**TASK MATERIAL**
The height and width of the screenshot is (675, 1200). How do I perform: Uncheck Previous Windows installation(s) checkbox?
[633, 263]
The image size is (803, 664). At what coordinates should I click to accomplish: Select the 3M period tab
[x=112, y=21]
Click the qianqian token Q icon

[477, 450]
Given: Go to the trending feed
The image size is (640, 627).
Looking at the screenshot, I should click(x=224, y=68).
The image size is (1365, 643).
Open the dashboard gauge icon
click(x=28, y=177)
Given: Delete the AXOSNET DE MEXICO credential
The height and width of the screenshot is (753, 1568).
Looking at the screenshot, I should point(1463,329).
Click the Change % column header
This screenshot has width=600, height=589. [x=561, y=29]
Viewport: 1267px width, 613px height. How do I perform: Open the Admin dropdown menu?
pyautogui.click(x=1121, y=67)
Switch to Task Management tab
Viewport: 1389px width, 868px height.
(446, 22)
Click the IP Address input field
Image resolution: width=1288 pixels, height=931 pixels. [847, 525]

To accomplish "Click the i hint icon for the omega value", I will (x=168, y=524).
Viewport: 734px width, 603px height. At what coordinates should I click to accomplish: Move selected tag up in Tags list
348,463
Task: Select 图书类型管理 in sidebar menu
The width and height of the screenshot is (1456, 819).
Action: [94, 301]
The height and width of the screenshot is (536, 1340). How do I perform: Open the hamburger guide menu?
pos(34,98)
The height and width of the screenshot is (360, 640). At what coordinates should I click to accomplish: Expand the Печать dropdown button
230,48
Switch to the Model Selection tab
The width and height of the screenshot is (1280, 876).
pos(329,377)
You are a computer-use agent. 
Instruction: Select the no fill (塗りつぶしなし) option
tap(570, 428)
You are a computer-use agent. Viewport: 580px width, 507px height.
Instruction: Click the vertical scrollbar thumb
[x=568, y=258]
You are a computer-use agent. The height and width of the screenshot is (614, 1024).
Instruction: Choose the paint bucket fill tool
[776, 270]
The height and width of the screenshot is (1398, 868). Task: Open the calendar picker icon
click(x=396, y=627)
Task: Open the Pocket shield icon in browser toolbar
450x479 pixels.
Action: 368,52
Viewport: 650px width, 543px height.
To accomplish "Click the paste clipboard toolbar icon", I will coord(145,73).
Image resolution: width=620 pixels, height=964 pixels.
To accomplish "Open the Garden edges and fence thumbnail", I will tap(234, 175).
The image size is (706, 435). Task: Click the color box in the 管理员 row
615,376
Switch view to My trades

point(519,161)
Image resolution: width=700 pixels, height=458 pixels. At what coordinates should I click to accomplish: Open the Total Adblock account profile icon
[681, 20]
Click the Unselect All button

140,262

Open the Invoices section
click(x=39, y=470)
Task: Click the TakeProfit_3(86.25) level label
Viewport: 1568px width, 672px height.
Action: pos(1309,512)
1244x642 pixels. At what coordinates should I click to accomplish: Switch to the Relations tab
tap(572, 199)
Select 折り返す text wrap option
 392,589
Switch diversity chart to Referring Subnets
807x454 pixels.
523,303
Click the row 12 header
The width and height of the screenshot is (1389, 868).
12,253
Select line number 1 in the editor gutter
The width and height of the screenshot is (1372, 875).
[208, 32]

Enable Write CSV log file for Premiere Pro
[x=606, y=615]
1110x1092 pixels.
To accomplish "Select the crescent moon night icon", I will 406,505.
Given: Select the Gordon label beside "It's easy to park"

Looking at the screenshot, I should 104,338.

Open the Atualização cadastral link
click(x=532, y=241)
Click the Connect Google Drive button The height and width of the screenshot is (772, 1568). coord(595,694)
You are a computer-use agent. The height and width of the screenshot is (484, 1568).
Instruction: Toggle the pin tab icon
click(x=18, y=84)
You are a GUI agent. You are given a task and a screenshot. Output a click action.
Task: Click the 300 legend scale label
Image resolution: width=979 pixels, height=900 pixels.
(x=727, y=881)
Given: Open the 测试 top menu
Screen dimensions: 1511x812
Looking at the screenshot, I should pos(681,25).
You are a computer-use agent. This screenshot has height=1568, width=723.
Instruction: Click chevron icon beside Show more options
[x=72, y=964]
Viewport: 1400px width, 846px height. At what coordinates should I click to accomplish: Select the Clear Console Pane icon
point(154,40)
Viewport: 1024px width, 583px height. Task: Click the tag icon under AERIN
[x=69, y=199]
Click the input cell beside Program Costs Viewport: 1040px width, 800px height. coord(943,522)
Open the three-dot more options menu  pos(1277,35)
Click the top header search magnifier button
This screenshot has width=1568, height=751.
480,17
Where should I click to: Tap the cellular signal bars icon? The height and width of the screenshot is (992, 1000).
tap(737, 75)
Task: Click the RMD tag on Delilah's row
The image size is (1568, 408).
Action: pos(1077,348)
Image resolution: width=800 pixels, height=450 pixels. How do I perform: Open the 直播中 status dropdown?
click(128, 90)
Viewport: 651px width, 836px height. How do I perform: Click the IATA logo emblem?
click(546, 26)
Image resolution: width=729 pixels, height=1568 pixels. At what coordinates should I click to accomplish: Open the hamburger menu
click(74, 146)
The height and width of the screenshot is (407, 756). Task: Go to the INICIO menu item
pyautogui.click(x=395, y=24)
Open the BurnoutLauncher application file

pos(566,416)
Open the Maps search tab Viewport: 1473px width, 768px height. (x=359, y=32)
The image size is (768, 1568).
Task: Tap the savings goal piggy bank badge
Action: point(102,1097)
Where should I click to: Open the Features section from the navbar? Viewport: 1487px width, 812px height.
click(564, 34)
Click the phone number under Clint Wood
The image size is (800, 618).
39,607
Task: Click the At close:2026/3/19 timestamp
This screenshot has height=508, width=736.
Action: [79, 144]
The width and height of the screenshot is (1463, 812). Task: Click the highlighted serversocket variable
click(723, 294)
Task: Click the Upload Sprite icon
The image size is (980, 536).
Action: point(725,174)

**YOUR OBJECTIVE**
Please gather every line in the records above that contains the word "This" and copy each of those lines in full.

**ANSWER TO THE TASK**
This screenshot has width=600, height=589. [x=561, y=29]
You are a computer-use agent. This screenshot has height=1568, width=723.
This screenshot has width=1568, height=751.
This screenshot has height=508, width=736.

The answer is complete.